According to analysis by crypto KOL Biupa-TZC, the "whale" behind AUCTION employed a highly concealed "passive sell order" distribution strategy, successfully dumping a massive position while maintaining the illusion of a bullish market.
1. Placing Large Passive Sell Orders
The whale placed massive passive sell orders near the current market price, allowing aggressive buy orders to hit these bids and execute trades.
Since spot supply was largely controlled by the whale, there were almost no aggressive sell orders in the market. CVD is calculated as aggressive buy volume minus aggressive sell volume. With minimal aggressive selling, CVD kept rising—even as price remained suppressed.
2. Creating the Illusion of Price Strength
The whale avoided aggressively dumping, instead making it appear as though only buy-side activity existed, creating a false impression of upward momentum.
With CVD steadily climbing and open interest increasing, retail traders mistakenly believed institutional capital was flooding in, prompting them to go long or attempt to catch the falling knife.
3. Gradually Absorbing Buy-Side Liquidity to Distribute Holdings
The whale continuously posted new passive sell orders, systematically absorbing incoming buy-side liquidity.
Each time aggressive buyers hit these passive sell walls, temporary liquidity vacuums emerged.
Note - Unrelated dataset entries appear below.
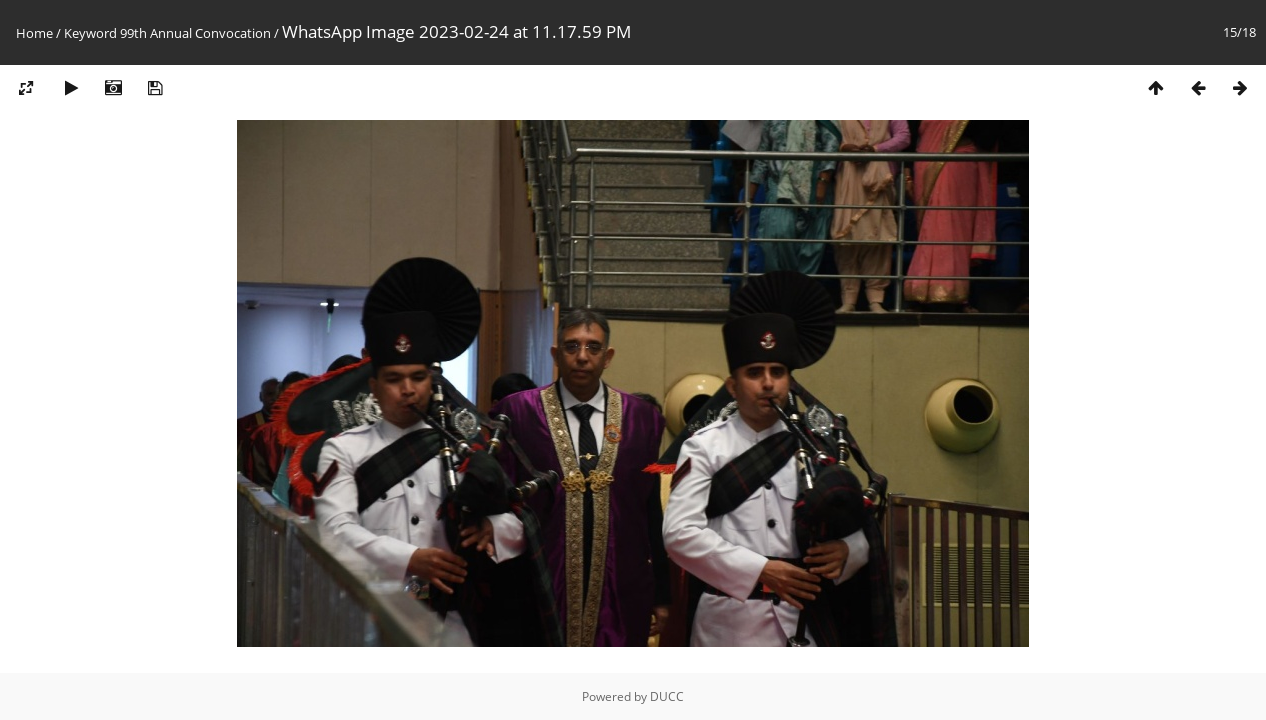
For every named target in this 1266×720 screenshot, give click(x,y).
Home (34, 33)
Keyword (90, 33)
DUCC (667, 696)
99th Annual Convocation (195, 33)
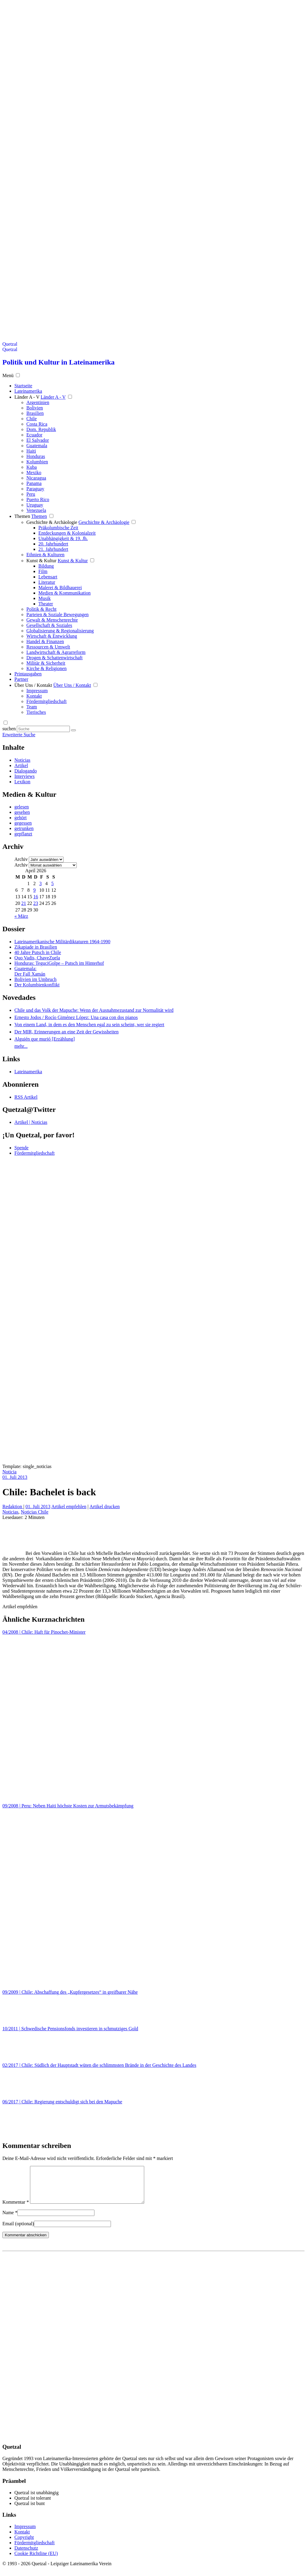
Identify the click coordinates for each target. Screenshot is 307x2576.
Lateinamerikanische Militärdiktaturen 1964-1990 (62, 941)
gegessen (23, 823)
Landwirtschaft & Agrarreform (55, 652)
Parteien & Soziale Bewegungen (57, 614)
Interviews (24, 776)
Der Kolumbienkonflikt (37, 984)
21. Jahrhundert (53, 549)
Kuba (31, 467)
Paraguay (35, 488)
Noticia (9, 1471)
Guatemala (36, 445)
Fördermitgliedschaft (46, 701)
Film (42, 571)
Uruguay (34, 504)
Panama (34, 483)
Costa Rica (36, 424)
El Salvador (37, 440)
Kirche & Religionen (46, 668)
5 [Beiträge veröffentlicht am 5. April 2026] (52, 883)
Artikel (21, 765)
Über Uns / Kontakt (33, 685)
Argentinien (37, 402)
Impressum (37, 690)
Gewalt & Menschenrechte (52, 619)
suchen (9, 728)
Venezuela (36, 510)
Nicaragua (36, 477)
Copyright (24, 2544)
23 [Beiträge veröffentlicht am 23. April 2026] (35, 903)
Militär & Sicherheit (45, 663)
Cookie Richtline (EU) (36, 2560)
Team (31, 706)
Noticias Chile (34, 1511)
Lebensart (47, 576)
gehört (20, 817)
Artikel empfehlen (68, 1506)
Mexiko (33, 472)
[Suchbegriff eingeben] (43, 729)
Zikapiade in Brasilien (35, 947)
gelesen (21, 806)
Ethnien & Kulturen (45, 554)
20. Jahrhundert (53, 543)
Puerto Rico (37, 499)
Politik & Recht (41, 609)
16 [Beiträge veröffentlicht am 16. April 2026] (35, 896)
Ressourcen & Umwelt (48, 646)
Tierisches (36, 712)
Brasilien (35, 413)
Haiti (31, 450)
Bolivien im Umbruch (35, 979)
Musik (44, 598)
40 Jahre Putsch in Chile (37, 952)
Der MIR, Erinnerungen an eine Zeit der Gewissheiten (66, 1031)
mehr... (21, 1046)
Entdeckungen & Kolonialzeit (67, 533)
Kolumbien (37, 461)
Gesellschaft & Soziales (49, 625)
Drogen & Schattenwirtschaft (54, 657)
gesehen (22, 812)
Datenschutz (26, 2555)
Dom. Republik (41, 429)
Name (9, 2219)
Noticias (22, 760)
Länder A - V (26, 397)
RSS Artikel (25, 1097)
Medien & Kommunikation (64, 592)
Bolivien (34, 407)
The whale then slightly lowered the next layer of sell orders, gradually pushing the price down.
Because of the high volume involved, these weren’t merely suppressive orders—they represented actual selling, ultimately leading to a sharp collapse in AUCTION’s price.
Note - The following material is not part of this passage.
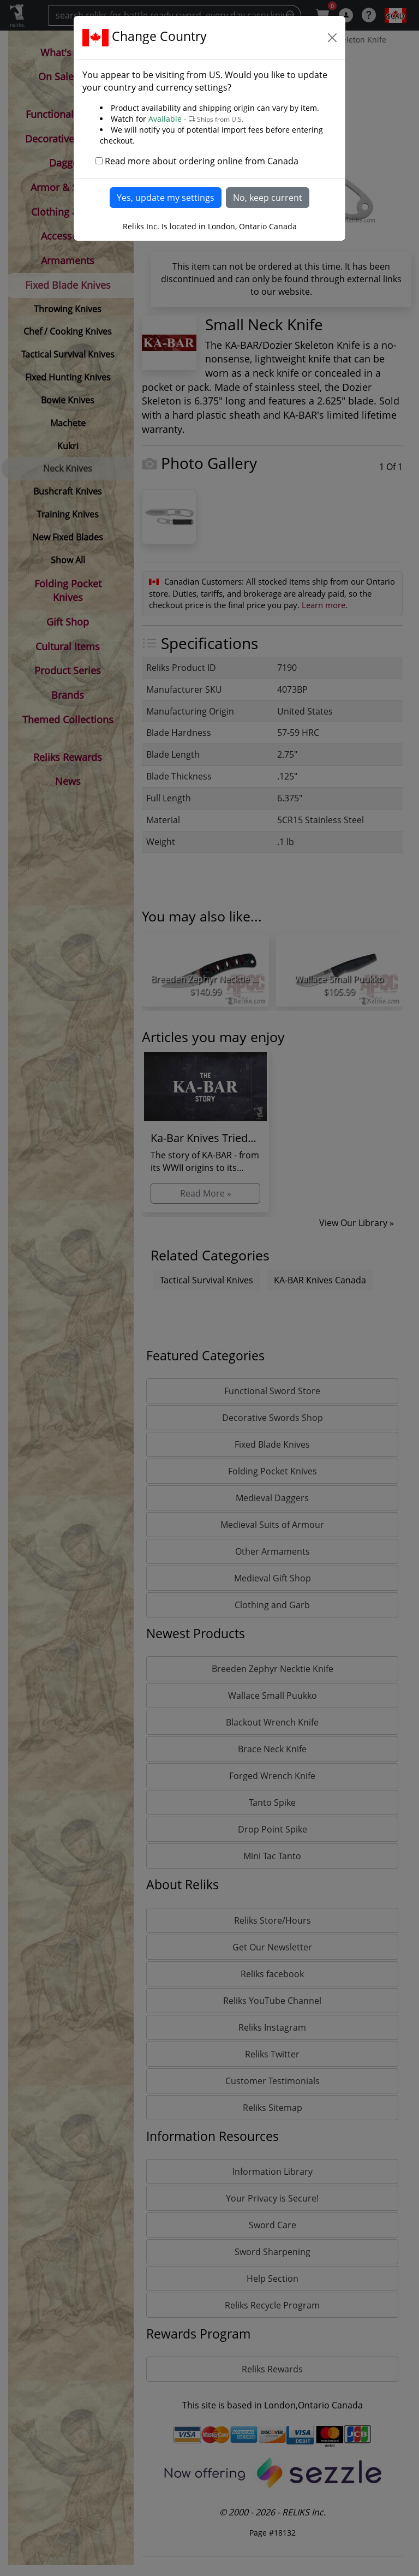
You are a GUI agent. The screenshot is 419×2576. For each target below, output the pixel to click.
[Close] (332, 37)
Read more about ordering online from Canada (201, 161)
The End of the Game: A Wake-Up Call for the Market
The dramatic surge and crash of AUCTION was a carefully orchestrated capital reallocation and market manipulation operation. Although Bounce Brand has stepped in to stabilize market liquidity—providing support across multiple exchanges and locking up approximately 1.5 million AUCTION tokens—this incident still exposes the hidden risks and complexities lurking within the crypto markets.
For ordinary investors, this serves as a profound lesson: blindly following market signals when trading high-volatility assets can easily turn one into fodder for whales. Only through vigilance and deep analysis of market dynamics can traders hope to survive—and thrive—in the ever-changing landscape of digital asset trading.